Before you start counting your coin, it is important to note that the bounty program has very specific requirements. Facebook is looking for “any situation where data that was legitimately collected from users via a Facebook platform app that they downloaded was then sold, stolen, or transferred to another company without authorization from Facebook.” Such a situation is a violation of Facebook’s data user agreement. Those who report potential violations must have first-hand knowledge of the offense and cannot work solely off of speculation. Potential bounty hunters can only provide information that they are able to legally access. Public data also does not qualify for a bounty reward.
The submitted case must involve at least 10,000 Facebook users and demonstrate how the data was collected and abused. Data scraping by automated tools and other malware abuses on platforms such as Instagram are not currently covered in this bounty program.
Bounty hunters can submit potential cases through Facebook’s “Data Abuse Bounty” form. Facebook will ask the reporter for additional information if their team wants to launch a more detailed investigation. Facebook may then shut down the platform app, conduct an onsite forensic audit, and/or take legal action. Investigations usually take between three to six months, but may last longer. Rewards start at $500 USD and go up to $40,000 USD. Only the first person to report the violation will be rewarded.
Facebook currently has a team of ten people on their bug bounty team. They plan to add more members and teams to investigate claims. It is the first program of its kind in the industry and builds on Facebook’s existing bug bounty program.

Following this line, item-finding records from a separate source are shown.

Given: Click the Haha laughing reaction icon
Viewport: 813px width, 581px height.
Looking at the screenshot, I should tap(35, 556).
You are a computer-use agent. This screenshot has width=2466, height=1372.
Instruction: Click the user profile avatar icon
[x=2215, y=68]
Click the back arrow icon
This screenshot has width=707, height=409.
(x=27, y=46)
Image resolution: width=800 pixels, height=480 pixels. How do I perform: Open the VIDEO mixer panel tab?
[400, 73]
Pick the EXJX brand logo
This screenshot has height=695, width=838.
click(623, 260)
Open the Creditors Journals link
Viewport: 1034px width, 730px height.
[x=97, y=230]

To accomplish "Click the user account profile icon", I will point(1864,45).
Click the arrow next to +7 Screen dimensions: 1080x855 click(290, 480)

Facebook first announced their plans for a bounty program in late March. The program is in response to the notorious Cambridge Analytica scandal that leaked the information of 87 million Facebook users. The leak began with a psychology and personality quiz app that was installed by around 300,000 users. This app asked permission to access a user’s contacts list and, by extension, the information of those contacts. Cambridge Analytica, a data analytics firm, allegedly used the unauthorized data to influence voters during the 2016 United States presidential election.